'''

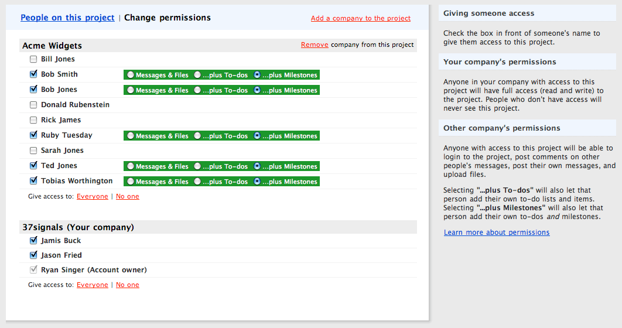Pick ...plus To-dos for Tobias Worthington
Image resolution: width=622 pixels, height=328 pixels.
click(x=197, y=181)
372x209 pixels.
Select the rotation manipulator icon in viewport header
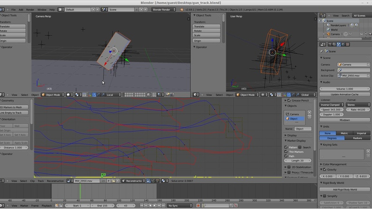[x=99, y=95]
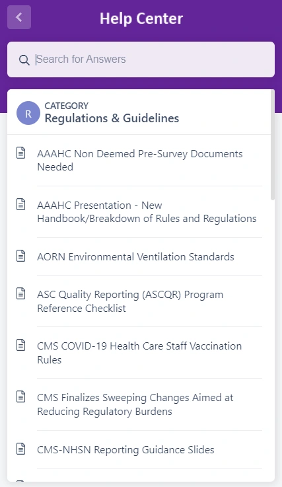Open CMS Finalizes Sweeping Changes article
This screenshot has height=487, width=282.
tap(135, 404)
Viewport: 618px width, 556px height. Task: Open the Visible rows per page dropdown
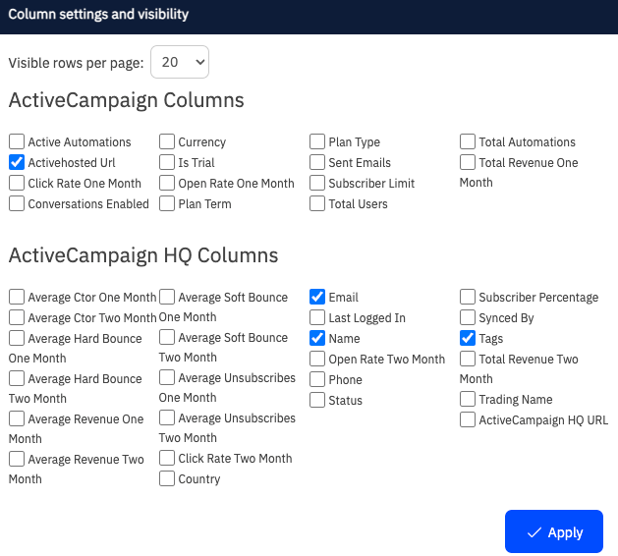180,62
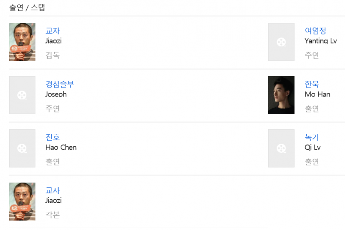Click the English name Qi Lv
Viewport: 345px width, 230px height.
(x=313, y=147)
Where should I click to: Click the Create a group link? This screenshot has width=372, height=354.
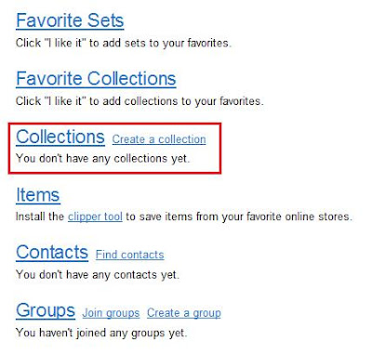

'''

- _PROBLEM STATEMENT_: Reproduce the listing above word for word, leaving out the pictures.

- _COMPLETE ANSWER_:
Pick ...plus To-dos for Tobias Worthington
Image resolution: width=622 pixels, height=328 pixels.
click(x=197, y=181)
372x209 pixels.
Select the rotation manipulator icon in viewport header
[x=99, y=95]
Open CMS Finalizes Sweeping Changes article
This screenshot has height=487, width=282.
tap(135, 404)
Viewport: 618px width, 556px height. Task: Open the Visible rows per page dropdown
180,62
Click the English name Qi Lv
Viewport: 345px width, 230px height.
(x=313, y=147)
Where should I click to: Click the Create a group link? This screenshot has width=372, height=354.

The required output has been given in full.